All mites have needle-like piercing-sucking mouthparts, according to the University of Florida. Spider mites penetrate plant tissue with their mouthparts to feed and are found primarily on the undersides of leaves. All spider mites spin fine strands of webbing on host plants. (That’s how they earned their name.) Their feeding can cause graying or yellowing of leaves and necrotic spots. The two-spotted spider mite is considered one of the most economically important spider mites, reported to have infested over 200 species of plants, including ornamentals like azaleas, evergreens, ligustrum and rose; maple, elm, redbud and other trees; black-, blue- and strawberries; and tomatoes, squash, eggplants and cucumbers.
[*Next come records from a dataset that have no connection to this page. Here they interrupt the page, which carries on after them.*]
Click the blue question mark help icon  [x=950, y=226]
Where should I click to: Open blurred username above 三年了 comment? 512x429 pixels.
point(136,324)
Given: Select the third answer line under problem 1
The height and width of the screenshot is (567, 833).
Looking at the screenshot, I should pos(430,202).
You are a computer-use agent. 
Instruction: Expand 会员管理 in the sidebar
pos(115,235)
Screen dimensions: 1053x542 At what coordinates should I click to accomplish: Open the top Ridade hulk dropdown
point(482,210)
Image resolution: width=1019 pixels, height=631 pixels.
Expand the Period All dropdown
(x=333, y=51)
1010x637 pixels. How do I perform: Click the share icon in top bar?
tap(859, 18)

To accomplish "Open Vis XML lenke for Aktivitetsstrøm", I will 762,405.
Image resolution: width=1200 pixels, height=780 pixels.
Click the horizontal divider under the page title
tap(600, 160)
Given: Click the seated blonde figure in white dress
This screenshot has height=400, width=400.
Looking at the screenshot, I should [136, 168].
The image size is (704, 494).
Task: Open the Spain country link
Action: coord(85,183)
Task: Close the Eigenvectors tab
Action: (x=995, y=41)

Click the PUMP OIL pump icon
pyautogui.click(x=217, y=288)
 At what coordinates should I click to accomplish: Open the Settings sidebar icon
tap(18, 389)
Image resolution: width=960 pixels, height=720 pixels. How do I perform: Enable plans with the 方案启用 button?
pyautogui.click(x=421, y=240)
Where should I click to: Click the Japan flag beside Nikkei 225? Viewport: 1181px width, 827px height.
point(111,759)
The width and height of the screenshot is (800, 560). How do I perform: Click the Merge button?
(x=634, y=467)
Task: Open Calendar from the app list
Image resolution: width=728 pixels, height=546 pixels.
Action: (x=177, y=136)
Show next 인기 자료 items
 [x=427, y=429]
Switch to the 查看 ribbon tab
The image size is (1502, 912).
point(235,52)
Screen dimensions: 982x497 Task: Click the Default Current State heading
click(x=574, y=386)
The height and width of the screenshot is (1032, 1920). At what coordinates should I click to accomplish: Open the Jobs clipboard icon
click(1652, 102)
Generally, they’re just not welcome guests. Predatory mites, ladybugs and pirate bugs are good biocontrol measures, and for those looking to steer clear of chemical pesticides, an international team of researchers recently discovered how a biopesticide can work against spider mites.
A food-ingredient-based biopesticide called Suffoil made from safflower and cottonseed oils has been shown to be effective against two-spotted spider mites while sparing their natural predators. Food ingredients are used as alternative pesticides against arthropod pests, like insects, ticks and mites, because they tend to be less toxic to mammals and have a smaller impact on the environment. The way biopesticides work also reduces the chance that the targeted pest will develop resistance, which then reduces the need to use greater quantities of the pesticide or develop new ones.
Suffoil has no effect on another species of mite (Neoseiulus californicus) that naturally preys on spider mites.
How does it work? A spider mite normally hatches by cutting its eggshell (“chorion”) with its appendages as it rotates in the egg. The spider mite embryo also uses the silk threads surrounding the eggs to aid this rotation. Researchers dipped spider mite eggs in Suffoil and then examined them under microscopes. (They also dipped eggs in water as a control group.) The Suffoil partly covered the surface of the eggs and the surrounding silk threads, and the researchers observed that the embryonic rotation essential for hatching was absent or stopped in the Suffoil-covered eggs. It looked as if the oil seeped into the eggs through the cut chorion, making the inside too slippery for the embryo to turn.
“The biopesticide works by preventing the spider mite embryo from rotating within its eggshell for hatching,” said Takeshi Suzuki, a bio-engineer at Tokyo University of Agriculture and Technology and senior author of the study. “It may also weaken the toughness of silk threads and reduce the anchoring effect of the egg on the substrate.”
Why does Suffoil have no effect on the spider mites’ natural predators? They don’t use rotation to hatch out of their eggs. That means Suffoil could be used in conjunction with the spider mites’ natural predators.
Alexa, play “Slip Slidin’ Away” by Paul Simon.